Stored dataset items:
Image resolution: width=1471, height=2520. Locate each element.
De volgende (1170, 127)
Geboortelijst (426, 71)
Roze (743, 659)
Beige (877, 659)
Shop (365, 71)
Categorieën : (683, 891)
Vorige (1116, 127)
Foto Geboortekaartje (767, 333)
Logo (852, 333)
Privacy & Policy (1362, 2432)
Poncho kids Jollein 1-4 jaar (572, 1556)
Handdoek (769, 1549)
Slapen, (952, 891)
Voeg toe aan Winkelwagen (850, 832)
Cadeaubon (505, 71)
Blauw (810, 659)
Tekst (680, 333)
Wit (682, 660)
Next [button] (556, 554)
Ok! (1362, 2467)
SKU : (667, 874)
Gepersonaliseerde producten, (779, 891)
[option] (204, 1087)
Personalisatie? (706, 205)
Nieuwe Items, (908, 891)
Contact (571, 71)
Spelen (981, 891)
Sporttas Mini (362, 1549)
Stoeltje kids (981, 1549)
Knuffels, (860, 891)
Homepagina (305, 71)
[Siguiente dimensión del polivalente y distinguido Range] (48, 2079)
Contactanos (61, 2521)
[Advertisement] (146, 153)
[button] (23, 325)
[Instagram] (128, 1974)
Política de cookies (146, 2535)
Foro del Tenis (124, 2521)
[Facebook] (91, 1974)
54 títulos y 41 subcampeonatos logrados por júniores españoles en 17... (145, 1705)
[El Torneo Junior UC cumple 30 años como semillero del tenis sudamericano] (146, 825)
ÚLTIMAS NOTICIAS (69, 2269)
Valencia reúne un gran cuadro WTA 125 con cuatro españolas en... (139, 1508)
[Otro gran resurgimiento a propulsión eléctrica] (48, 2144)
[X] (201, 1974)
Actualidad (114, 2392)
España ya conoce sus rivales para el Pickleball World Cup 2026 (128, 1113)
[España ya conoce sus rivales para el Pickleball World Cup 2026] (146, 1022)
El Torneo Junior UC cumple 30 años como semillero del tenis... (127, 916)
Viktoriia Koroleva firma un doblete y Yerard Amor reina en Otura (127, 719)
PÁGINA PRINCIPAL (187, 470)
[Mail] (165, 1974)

* _Description of the task_: From the line containing "Contactanos (61, 2521)" down to the last line, reproduce the records exactly. Include both ends.

* _Task solution_:
Contactanos (61, 2521)
[Advertisement] (146, 153)
[button] (23, 325)
[Instagram] (128, 1974)
Política de cookies (146, 2535)
Foro del Tenis (124, 2521)
[Facebook] (91, 1974)
54 títulos y 41 subcampeonatos logrados por júniores españoles en 17... (145, 1705)
[El Torneo Junior UC cumple 30 años como semillero del tenis sudamericano] (146, 825)
ÚLTIMAS NOTICIAS (69, 2269)
Valencia reúne un gran cuadro WTA 125 con cuatro españolas en... (139, 1508)
[Otro gran resurgimiento a propulsión eléctrica] (48, 2144)
[X] (201, 1974)
Actualidad (114, 2392)
España ya conoce sus rivales para el Pickleball World Cup 2026 (128, 1113)
[España ya conoce sus rivales para el Pickleball World Cup 2026] (146, 1022)
El Torneo Junior UC cumple 30 años como semillero del tenis... (127, 916)
Viktoriia Koroleva firma un doblete y Yerard Amor reina en Otura (127, 719)
PÁGINA PRINCIPAL (187, 470)
[Mail] (165, 1974)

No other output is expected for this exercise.